WORK ITEM >>
Spot each line in the data below containing "computer" and copy it.

==== DATASET EXCERPTS ====

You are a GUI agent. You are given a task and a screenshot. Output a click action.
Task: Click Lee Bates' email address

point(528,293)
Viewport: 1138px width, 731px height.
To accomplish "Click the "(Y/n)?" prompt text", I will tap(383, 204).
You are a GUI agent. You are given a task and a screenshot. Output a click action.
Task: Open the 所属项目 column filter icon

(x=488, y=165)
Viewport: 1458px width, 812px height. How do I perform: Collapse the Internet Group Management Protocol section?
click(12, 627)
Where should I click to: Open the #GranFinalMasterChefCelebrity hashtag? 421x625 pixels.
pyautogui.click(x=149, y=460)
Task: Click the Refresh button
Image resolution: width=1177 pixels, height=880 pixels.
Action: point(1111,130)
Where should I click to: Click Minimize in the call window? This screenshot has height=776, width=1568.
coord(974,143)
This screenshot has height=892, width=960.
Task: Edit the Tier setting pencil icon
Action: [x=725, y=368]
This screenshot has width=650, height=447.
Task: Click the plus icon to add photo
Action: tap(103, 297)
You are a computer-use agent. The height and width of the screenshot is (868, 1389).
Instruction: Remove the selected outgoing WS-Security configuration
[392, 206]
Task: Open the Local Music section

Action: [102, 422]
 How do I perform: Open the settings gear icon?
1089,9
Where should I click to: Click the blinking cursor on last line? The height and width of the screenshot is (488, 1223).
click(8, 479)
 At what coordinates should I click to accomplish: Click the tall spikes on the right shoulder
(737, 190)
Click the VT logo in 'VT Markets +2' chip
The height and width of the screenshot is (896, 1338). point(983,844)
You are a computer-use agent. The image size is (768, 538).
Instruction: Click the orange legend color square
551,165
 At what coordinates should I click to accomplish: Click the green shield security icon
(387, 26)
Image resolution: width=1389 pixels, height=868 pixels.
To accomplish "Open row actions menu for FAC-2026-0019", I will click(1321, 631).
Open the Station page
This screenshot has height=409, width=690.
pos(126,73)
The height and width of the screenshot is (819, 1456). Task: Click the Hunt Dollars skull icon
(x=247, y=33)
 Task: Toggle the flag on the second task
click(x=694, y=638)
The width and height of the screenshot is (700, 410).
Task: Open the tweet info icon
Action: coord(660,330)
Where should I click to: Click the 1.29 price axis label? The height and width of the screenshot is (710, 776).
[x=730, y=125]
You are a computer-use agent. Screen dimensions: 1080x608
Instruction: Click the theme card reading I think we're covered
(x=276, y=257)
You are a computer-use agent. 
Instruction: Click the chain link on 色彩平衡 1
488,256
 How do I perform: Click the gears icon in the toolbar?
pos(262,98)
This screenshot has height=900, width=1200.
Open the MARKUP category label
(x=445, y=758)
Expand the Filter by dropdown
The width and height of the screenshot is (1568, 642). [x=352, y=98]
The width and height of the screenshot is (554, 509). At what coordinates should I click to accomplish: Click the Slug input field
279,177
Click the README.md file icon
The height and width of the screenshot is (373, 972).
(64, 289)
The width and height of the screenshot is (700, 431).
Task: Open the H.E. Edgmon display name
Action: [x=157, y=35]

====

ANSWER SECTION >>
You are a computer-use agent. The height and width of the screenshot is (868, 1389).
You are a computer-use agent. The image size is (768, 538).
You are a computer-use agent. Screen dimensions: 1080x608
You are a computer-use agent. 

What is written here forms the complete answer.